#### Information given
──────────────────────────────
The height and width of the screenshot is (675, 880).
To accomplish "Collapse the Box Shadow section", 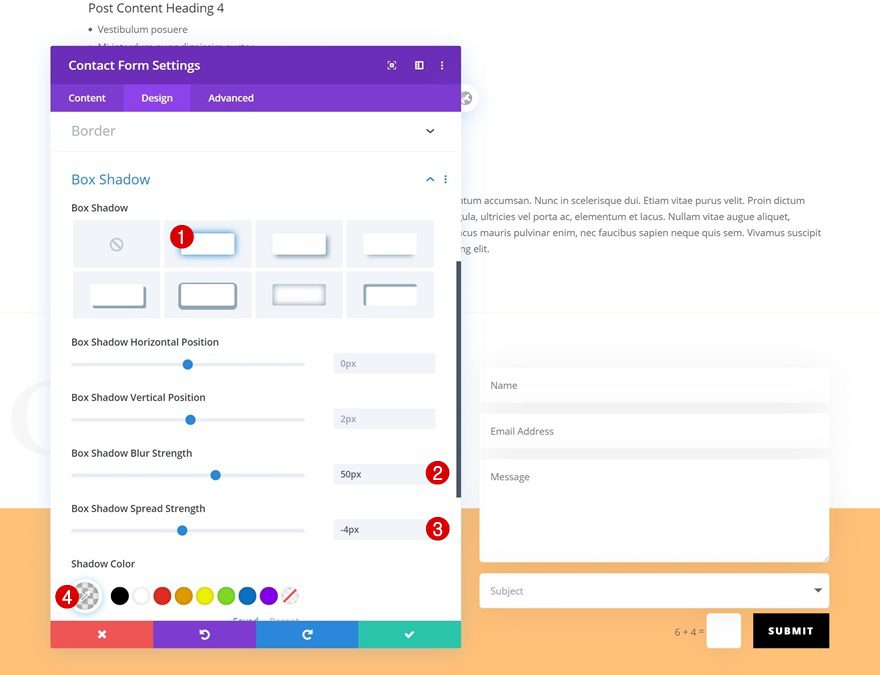I will 429,179.
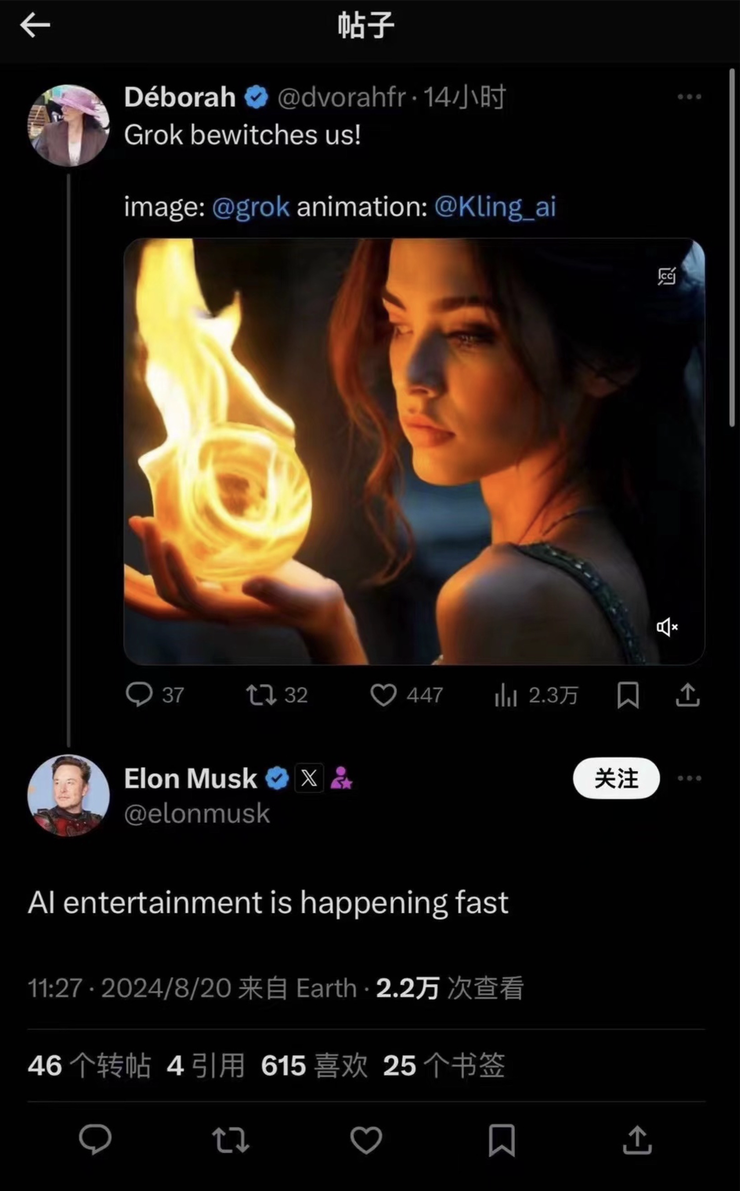Follow Elon Musk with 关注 button
Viewport: 740px width, 1191px height.
pyautogui.click(x=616, y=779)
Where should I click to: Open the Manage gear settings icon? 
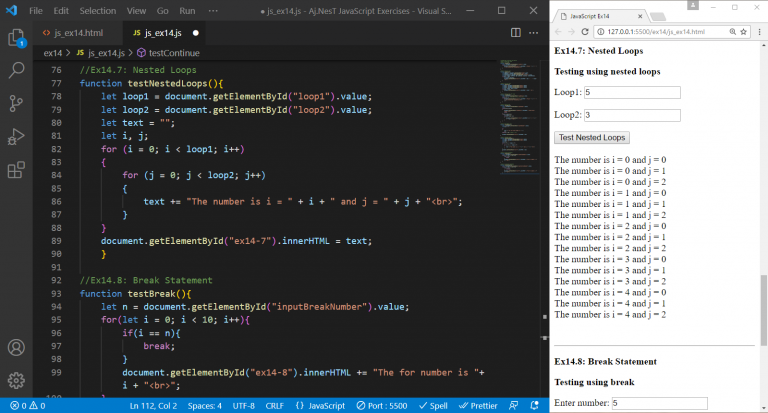tap(16, 380)
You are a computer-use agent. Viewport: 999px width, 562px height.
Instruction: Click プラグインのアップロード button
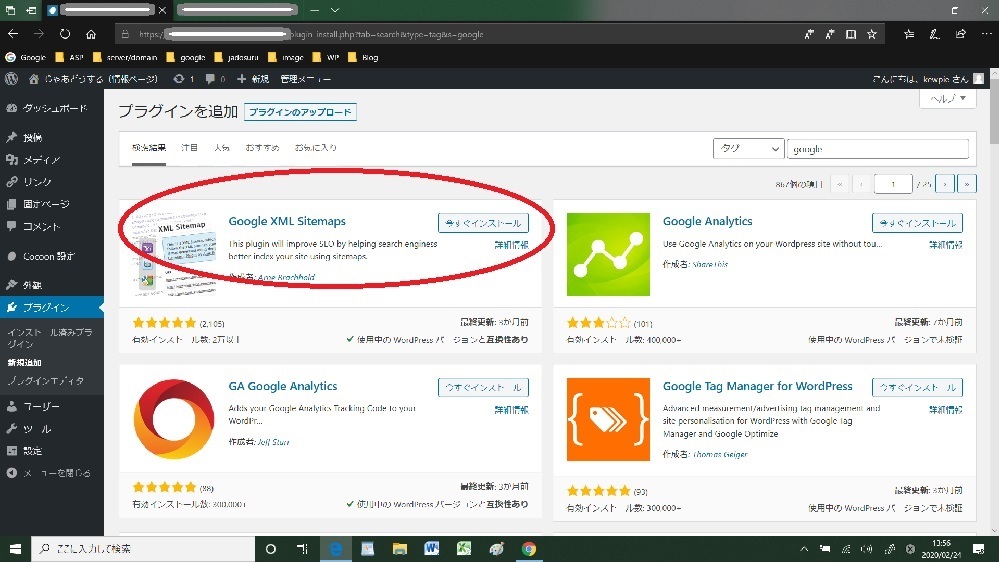[x=300, y=112]
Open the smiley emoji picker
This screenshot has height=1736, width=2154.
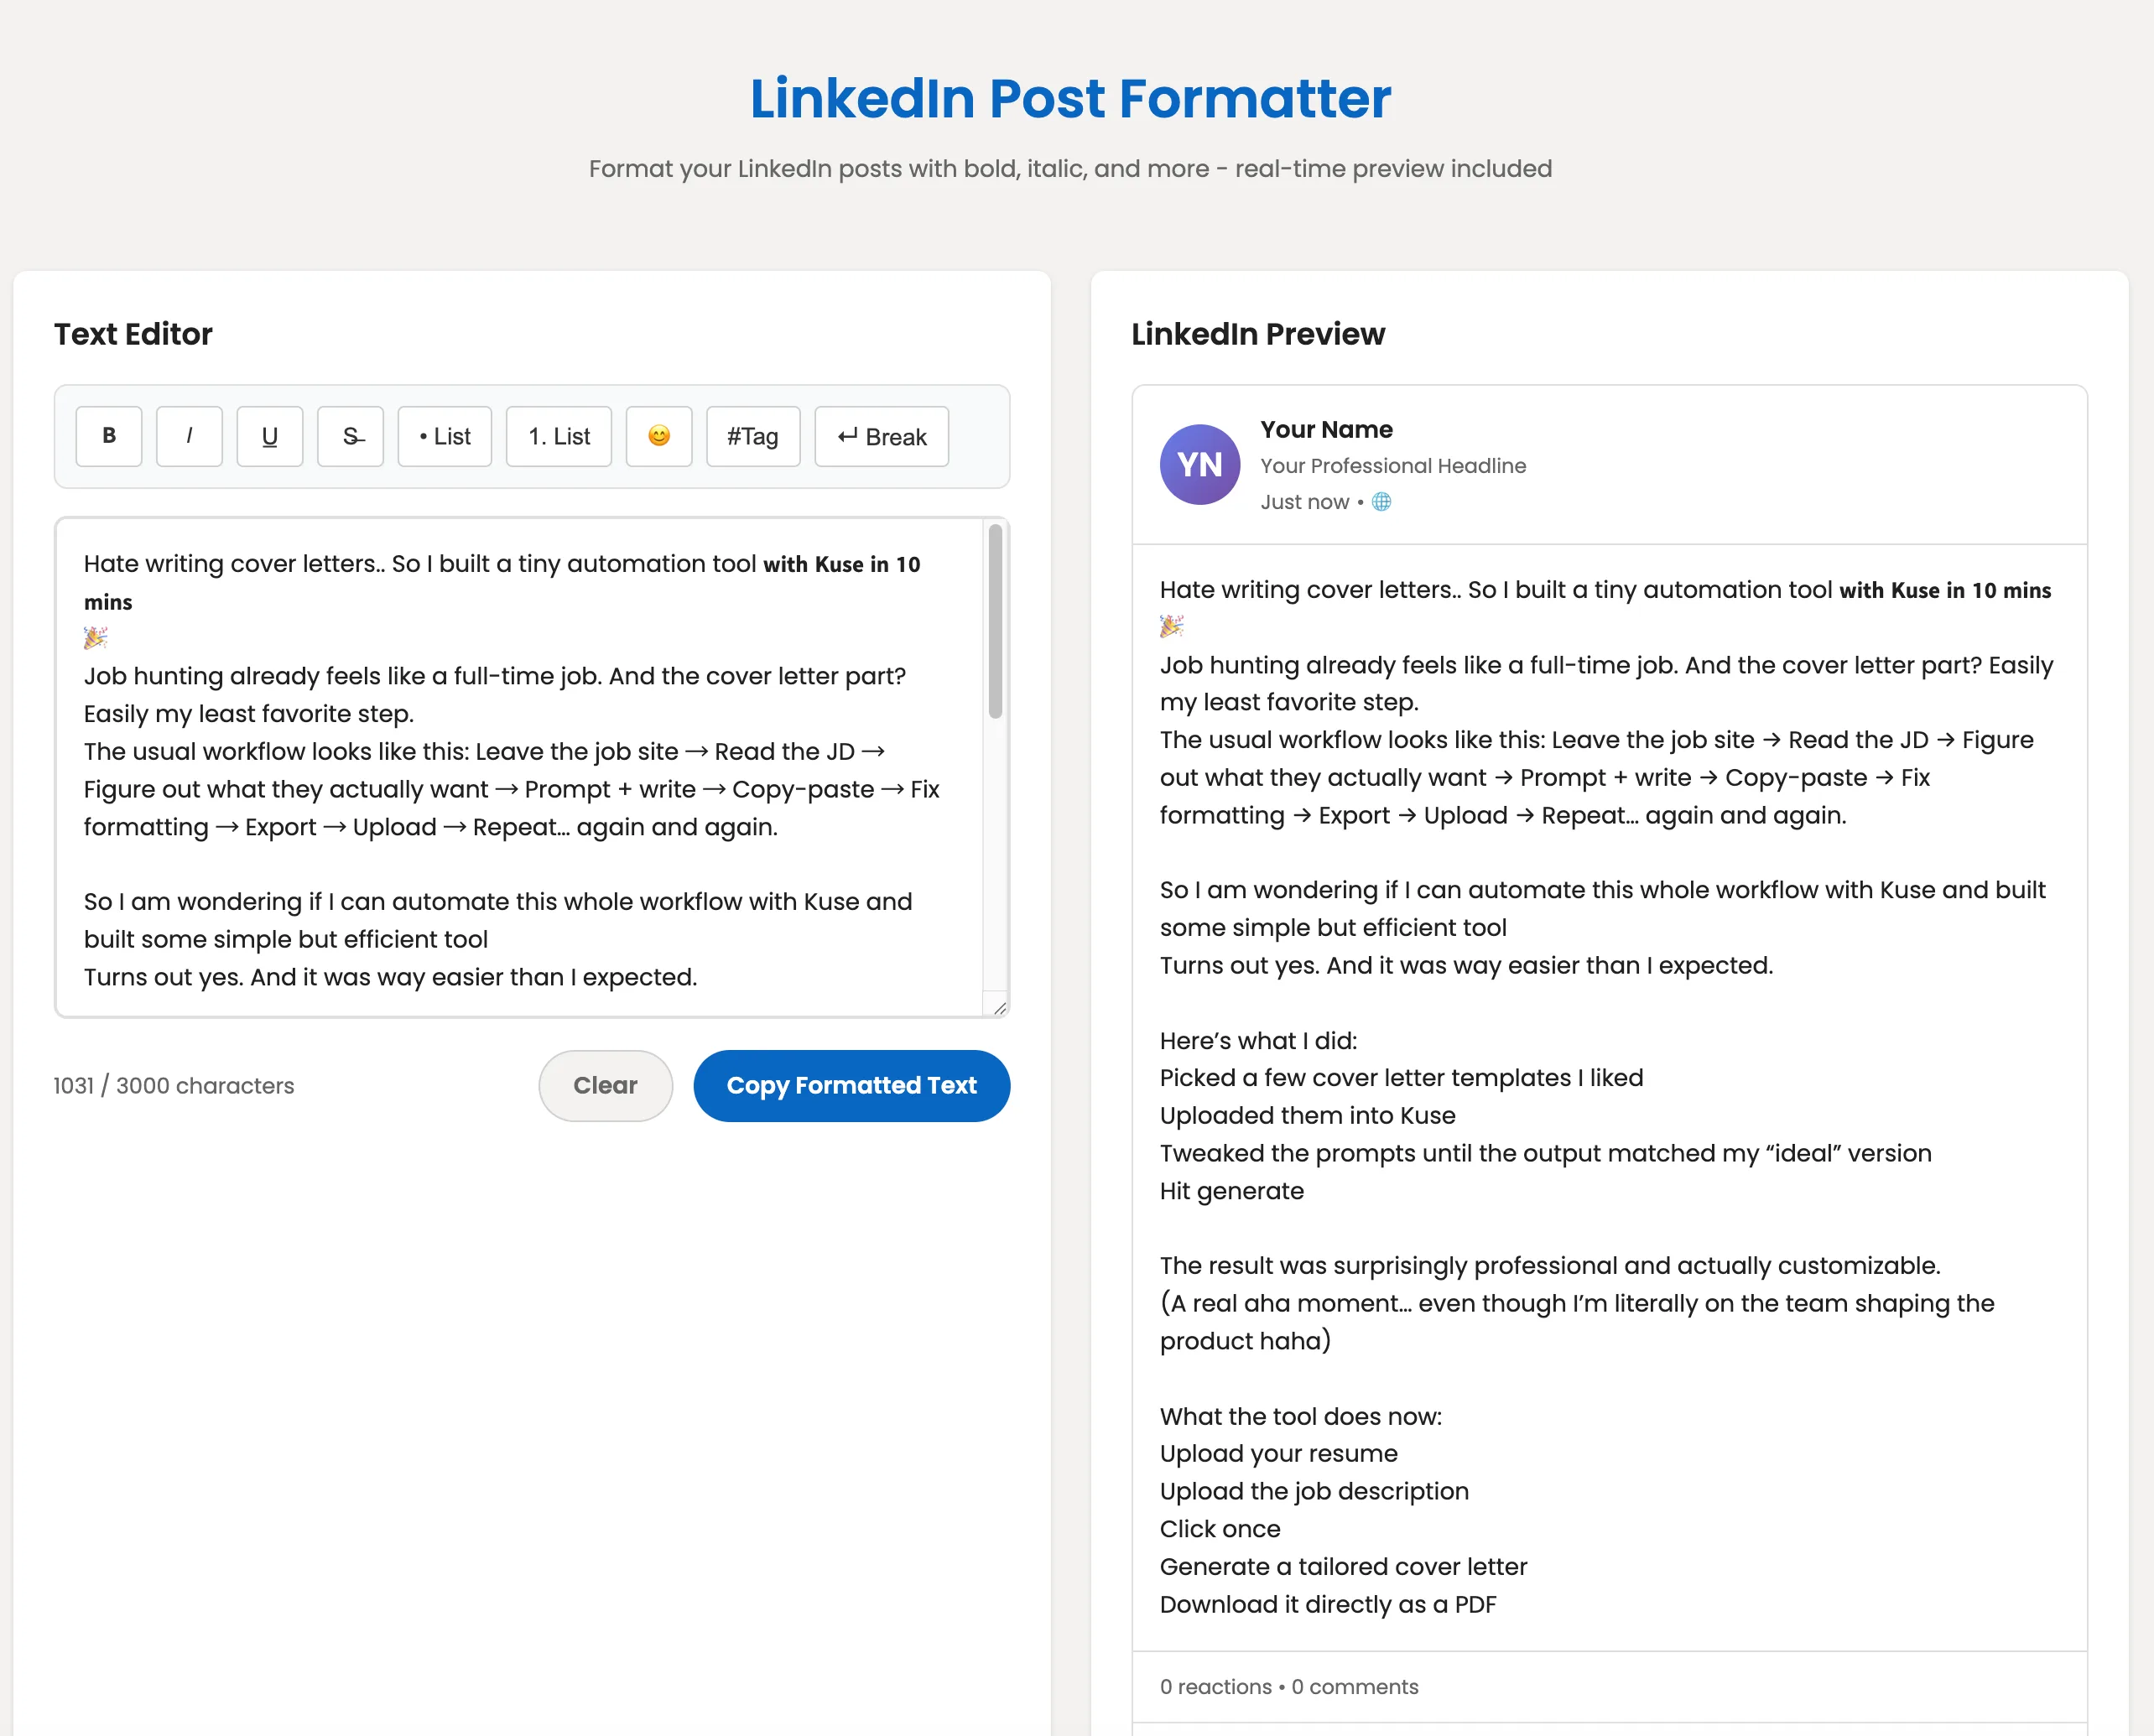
──────────────────────────────
What is needed is a word-for-word repeat of every line from the line with "Where should I" to the end of the entries above; leave out the pictures.

Where should I click to: Open the Manage gear settings icon? 
tap(16, 380)
You are a computer-use agent. Viewport: 999px width, 562px height.
Instruction: Click プラグインのアップロード button
[x=300, y=112]
Open the smiley emoji picker
This screenshot has height=1736, width=2154.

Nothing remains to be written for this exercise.